◆ Problem to work on
Copy the stretch of the listing from the line containing "скидки % (809, 50)" through the line containing "РОЗЕТКИ И ВЫКЛЮЧАТЕЛИ (112, 224)", swapping "Отзывы" for "Відгуки" and leaving everything else unchanged.
— BEGIN Provided information —
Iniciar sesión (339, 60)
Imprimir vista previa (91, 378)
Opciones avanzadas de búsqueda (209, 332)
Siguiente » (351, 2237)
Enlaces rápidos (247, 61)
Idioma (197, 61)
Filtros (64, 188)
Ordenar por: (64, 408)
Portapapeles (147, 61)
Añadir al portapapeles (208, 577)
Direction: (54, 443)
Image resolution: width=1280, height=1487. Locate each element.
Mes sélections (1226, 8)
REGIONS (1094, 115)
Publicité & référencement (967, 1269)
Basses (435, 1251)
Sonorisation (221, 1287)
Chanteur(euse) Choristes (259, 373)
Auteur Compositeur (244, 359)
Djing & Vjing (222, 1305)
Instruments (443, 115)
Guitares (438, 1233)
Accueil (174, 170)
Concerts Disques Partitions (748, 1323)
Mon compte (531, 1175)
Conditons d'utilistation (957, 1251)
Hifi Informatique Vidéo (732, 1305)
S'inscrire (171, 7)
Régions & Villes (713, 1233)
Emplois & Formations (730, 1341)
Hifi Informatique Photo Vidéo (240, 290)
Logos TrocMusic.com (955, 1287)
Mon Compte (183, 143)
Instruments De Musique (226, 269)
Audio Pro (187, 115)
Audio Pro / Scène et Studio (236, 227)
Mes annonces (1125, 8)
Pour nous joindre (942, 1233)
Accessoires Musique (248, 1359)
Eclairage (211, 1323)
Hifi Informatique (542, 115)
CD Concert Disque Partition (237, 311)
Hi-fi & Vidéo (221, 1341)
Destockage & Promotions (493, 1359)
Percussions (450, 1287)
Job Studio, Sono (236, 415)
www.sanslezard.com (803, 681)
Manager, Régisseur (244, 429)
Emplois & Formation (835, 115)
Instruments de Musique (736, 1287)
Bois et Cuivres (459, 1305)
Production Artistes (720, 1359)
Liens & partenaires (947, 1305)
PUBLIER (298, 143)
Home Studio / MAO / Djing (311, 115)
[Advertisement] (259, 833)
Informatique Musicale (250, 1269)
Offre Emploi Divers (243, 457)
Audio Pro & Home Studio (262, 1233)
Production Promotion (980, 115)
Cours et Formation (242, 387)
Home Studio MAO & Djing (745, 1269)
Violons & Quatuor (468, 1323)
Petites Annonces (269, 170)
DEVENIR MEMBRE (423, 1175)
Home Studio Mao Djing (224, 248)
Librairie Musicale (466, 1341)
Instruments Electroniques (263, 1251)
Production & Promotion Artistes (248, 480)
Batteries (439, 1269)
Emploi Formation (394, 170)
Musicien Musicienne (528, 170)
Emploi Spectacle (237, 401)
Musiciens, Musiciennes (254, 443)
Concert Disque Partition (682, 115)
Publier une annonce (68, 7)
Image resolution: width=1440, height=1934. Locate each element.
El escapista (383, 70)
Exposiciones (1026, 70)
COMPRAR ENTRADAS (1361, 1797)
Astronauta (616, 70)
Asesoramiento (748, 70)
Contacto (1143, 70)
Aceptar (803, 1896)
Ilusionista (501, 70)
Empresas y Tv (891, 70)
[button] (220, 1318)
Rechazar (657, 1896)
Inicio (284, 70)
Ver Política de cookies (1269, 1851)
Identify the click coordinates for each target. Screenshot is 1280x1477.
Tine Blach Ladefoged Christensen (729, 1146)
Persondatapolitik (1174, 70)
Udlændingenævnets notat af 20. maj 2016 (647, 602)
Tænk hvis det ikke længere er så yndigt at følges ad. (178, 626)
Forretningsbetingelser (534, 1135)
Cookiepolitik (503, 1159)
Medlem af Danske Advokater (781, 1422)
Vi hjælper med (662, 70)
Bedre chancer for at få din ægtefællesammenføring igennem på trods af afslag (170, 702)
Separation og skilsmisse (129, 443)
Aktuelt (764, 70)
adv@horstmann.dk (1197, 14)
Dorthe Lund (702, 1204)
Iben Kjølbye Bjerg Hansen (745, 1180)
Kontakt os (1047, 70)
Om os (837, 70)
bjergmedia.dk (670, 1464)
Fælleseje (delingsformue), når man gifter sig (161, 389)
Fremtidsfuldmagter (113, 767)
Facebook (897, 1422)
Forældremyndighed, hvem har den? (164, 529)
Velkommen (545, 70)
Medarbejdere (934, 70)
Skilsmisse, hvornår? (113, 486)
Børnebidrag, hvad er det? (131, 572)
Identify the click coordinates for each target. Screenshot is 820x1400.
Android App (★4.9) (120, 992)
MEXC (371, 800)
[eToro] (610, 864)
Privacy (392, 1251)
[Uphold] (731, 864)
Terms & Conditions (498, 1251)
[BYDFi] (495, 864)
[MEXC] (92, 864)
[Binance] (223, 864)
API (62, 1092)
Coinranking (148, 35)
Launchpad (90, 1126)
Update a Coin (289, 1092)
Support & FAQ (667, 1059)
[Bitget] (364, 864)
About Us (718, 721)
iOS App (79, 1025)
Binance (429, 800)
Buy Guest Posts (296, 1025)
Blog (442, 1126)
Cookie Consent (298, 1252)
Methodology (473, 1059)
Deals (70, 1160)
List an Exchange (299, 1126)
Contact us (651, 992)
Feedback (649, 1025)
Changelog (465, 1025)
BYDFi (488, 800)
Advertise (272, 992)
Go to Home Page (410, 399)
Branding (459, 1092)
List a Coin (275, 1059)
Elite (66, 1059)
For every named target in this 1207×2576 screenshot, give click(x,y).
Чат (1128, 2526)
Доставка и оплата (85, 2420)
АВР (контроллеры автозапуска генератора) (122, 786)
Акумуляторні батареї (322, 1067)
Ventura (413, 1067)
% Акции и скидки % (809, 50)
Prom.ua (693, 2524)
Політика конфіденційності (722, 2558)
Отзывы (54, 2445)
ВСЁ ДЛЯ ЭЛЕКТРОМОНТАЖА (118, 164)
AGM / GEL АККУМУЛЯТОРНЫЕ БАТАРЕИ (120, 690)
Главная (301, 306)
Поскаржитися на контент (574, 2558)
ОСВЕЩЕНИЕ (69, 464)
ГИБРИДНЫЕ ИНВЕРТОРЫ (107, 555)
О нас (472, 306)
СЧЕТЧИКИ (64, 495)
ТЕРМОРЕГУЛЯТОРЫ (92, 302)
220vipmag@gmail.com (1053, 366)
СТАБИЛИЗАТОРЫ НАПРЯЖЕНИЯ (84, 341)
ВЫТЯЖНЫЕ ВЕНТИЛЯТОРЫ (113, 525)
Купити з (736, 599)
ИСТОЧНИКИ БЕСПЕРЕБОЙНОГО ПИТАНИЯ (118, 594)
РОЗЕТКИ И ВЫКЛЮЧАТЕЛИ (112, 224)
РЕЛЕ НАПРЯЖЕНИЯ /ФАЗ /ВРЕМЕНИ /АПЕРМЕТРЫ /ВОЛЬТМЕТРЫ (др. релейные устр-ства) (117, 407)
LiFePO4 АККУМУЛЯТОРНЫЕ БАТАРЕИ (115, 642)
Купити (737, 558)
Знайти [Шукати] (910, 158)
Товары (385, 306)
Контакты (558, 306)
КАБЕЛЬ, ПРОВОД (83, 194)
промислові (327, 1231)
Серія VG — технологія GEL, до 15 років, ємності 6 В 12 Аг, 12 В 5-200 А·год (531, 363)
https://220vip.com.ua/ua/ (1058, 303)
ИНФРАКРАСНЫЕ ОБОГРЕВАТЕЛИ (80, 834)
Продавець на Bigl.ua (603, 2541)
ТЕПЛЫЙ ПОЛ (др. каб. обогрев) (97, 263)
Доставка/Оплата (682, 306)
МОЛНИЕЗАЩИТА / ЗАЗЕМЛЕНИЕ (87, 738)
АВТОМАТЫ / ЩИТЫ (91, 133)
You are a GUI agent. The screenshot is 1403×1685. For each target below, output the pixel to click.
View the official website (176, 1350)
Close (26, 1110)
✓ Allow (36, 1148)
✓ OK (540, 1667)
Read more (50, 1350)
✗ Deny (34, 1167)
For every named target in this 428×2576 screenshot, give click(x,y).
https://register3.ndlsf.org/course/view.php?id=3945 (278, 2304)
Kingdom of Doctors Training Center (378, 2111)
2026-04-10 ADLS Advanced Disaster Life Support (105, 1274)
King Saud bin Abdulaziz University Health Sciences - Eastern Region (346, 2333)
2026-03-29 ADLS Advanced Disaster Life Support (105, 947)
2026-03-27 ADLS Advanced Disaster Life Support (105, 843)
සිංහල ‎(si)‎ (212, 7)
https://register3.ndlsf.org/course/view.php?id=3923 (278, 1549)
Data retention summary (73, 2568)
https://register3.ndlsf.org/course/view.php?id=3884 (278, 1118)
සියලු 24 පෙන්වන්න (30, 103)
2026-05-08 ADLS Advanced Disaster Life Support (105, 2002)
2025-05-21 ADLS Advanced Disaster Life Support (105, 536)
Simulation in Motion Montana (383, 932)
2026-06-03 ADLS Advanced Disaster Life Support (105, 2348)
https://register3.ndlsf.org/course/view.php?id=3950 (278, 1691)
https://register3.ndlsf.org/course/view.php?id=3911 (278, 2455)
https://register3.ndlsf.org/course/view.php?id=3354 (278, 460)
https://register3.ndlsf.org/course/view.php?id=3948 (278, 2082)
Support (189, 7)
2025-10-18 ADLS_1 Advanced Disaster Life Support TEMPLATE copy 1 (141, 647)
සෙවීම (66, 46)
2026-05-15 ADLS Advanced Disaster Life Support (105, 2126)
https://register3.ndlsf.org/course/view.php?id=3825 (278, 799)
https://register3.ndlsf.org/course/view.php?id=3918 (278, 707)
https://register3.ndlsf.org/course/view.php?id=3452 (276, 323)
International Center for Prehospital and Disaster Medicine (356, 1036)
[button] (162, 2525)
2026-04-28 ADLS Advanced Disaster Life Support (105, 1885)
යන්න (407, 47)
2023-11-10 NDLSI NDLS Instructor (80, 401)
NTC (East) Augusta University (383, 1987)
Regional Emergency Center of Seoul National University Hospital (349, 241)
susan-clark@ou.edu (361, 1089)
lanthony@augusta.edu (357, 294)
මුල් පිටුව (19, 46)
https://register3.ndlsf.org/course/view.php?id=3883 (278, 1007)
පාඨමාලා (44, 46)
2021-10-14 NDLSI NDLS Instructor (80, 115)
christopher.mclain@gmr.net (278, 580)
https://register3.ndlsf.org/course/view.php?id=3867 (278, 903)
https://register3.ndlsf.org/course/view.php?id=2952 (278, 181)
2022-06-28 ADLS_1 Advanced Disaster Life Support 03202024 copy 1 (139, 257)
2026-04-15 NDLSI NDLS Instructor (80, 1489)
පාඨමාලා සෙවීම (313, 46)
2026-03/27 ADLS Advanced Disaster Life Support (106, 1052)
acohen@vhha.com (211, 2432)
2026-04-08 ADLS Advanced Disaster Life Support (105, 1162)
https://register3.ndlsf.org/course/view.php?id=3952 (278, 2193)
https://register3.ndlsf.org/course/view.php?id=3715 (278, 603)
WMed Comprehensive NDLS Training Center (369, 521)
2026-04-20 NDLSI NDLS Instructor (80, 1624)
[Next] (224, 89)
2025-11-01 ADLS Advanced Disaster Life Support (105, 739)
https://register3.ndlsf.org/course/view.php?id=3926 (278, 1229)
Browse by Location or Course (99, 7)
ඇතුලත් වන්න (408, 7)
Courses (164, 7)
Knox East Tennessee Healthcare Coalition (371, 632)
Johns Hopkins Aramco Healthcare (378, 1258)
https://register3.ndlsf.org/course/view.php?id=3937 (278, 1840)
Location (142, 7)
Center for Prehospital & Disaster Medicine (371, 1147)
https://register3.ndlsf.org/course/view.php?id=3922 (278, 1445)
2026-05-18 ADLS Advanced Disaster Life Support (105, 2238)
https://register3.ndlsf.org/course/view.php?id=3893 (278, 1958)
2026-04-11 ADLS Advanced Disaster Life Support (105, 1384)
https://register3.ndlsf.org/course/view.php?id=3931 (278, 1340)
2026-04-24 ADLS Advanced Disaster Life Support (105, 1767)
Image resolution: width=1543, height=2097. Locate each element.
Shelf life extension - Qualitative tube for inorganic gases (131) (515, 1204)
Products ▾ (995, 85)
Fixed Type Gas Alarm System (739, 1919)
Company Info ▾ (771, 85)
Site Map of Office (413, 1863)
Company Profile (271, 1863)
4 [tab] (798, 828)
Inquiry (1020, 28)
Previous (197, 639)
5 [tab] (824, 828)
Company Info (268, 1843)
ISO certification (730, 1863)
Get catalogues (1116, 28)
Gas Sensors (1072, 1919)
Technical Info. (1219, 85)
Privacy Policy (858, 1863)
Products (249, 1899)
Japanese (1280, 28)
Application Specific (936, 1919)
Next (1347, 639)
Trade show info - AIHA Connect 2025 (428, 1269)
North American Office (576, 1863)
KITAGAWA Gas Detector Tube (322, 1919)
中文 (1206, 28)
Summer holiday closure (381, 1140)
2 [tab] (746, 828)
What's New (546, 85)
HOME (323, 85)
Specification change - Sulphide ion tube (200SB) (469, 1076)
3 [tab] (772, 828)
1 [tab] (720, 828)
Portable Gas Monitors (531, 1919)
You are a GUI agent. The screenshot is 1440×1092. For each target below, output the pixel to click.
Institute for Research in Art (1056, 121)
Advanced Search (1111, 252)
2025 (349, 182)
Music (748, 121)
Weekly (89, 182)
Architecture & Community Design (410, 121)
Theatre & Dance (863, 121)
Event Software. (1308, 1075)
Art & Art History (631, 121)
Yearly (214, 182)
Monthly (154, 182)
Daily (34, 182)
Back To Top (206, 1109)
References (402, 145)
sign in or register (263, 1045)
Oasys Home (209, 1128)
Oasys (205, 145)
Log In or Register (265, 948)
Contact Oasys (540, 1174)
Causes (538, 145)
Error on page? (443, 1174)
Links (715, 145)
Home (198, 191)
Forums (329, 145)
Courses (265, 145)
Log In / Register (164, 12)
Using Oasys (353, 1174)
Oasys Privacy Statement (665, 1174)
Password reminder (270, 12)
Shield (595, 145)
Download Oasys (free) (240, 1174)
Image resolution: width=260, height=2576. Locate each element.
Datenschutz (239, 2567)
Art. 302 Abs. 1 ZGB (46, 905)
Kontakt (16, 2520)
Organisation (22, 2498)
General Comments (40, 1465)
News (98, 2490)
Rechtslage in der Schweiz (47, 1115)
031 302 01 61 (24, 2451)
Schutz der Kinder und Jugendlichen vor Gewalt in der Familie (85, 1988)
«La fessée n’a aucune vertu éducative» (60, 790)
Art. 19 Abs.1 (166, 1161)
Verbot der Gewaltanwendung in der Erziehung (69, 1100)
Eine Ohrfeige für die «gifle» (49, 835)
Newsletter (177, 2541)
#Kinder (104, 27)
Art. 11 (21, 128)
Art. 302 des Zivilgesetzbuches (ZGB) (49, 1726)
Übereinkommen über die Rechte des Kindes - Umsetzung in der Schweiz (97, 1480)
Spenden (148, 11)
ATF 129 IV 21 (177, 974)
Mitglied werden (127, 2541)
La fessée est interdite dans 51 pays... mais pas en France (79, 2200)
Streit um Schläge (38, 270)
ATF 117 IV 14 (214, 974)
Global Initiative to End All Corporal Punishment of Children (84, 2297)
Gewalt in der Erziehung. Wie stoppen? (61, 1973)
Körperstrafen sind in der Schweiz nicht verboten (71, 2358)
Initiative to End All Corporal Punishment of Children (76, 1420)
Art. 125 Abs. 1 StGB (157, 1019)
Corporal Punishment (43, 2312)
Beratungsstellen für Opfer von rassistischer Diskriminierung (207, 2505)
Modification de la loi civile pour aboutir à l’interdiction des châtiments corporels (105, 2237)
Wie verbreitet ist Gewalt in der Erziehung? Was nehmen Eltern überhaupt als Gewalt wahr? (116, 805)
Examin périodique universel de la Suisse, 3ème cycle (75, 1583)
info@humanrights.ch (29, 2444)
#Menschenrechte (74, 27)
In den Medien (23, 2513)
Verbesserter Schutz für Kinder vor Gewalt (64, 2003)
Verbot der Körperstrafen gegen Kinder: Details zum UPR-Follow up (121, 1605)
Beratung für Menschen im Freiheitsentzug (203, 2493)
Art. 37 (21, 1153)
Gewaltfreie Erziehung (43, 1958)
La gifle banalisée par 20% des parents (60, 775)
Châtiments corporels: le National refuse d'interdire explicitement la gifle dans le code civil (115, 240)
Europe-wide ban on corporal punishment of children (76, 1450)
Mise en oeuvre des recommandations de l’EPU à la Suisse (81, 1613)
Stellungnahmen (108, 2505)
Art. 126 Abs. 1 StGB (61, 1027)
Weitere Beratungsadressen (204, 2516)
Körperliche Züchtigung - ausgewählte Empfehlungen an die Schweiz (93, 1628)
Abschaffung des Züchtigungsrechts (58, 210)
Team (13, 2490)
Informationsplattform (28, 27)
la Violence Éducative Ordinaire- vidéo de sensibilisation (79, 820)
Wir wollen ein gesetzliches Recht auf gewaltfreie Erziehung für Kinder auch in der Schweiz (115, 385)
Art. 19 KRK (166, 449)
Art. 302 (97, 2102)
— END Provided information —
◆ Correct output
% Акции и скидки % (809, 50)
Prom.ua (693, 2524)
Політика конфіденційності (722, 2558)
Відгуки (54, 2445)
ВСЁ ДЛЯ ЭЛЕКТРОМОНТАЖА (118, 164)
AGM / GEL АККУМУЛЯТОРНЫЕ БАТАРЕИ (120, 690)
Главная (301, 306)
Поскаржитися на контент (574, 2558)
ОСВЕЩЕНИЕ (69, 464)
ГИБРИДНЫЕ ИНВЕРТОРЫ (107, 555)
О нас (472, 306)
СЧЕТЧИКИ (64, 495)
ТЕРМОРЕГУЛЯТОРЫ (92, 302)
220vipmag@gmail.com (1053, 366)
СТАБИЛИЗАТОРЫ НАПРЯЖЕНИЯ (84, 341)
ВЫТЯЖНЫЕ ВЕНТИЛЯТОРЫ (113, 525)
Купити з (736, 599)
ИСТОЧНИКИ БЕСПЕРЕБОЙНОГО ПИТАНИЯ (118, 594)
РОЗЕТКИ И ВЫКЛЮЧАТЕЛИ (112, 224)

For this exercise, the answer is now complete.